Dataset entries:
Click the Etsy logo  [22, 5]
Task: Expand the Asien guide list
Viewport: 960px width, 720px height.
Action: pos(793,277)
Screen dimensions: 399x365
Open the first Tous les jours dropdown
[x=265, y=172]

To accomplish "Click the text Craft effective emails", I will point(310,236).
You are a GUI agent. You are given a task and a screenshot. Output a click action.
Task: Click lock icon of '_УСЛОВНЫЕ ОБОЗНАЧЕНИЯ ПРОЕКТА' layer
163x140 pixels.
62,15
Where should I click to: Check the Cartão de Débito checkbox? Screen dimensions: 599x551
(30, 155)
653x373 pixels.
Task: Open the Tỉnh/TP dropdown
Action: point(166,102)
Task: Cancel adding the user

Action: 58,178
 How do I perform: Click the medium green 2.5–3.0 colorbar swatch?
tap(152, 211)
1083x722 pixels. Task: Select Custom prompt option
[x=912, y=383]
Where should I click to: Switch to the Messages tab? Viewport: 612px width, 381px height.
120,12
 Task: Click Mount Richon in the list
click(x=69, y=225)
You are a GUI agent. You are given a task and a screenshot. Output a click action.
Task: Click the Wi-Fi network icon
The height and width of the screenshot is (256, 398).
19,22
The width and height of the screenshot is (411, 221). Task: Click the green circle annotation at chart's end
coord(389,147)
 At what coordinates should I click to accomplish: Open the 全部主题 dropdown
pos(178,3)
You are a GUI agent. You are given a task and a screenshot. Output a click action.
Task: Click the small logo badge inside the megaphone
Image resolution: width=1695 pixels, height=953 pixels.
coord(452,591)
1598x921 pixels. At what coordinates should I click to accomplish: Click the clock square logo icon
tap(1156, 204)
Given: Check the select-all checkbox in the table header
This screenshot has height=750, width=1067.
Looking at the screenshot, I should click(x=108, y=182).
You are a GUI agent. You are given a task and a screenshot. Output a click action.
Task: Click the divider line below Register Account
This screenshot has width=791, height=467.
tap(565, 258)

EXERCISE BRIEF: The required output is the line holding "Where should I click to: Switch" plus every line after it in the data, reproduced exactly.

TASK OUTPUT:
Where should I click to: Switch to the Messages tab? Viewport: 612px width, 381px height.
120,12
 Task: Click Mount Richon in the list
click(x=69, y=225)
You are a GUI agent. You are given a task and a screenshot. Output a click action.
Task: Click the Wi-Fi network icon
The height and width of the screenshot is (256, 398).
19,22
The width and height of the screenshot is (411, 221). Task: Click the green circle annotation at chart's end
coord(389,147)
 At what coordinates should I click to accomplish: Open the 全部主题 dropdown
pos(178,3)
You are a GUI agent. You are given a task and a screenshot. Output a click action.
Task: Click the small logo badge inside the megaphone
Image resolution: width=1695 pixels, height=953 pixels.
coord(452,591)
1598x921 pixels. At what coordinates should I click to accomplish: Click the clock square logo icon
tap(1156, 204)
Given: Check the select-all checkbox in the table header
This screenshot has height=750, width=1067.
Looking at the screenshot, I should click(x=108, y=182).
You are a GUI agent. You are given a task and a screenshot. Output a click action.
Task: Click the divider line below Register Account
This screenshot has width=791, height=467.
tap(565, 258)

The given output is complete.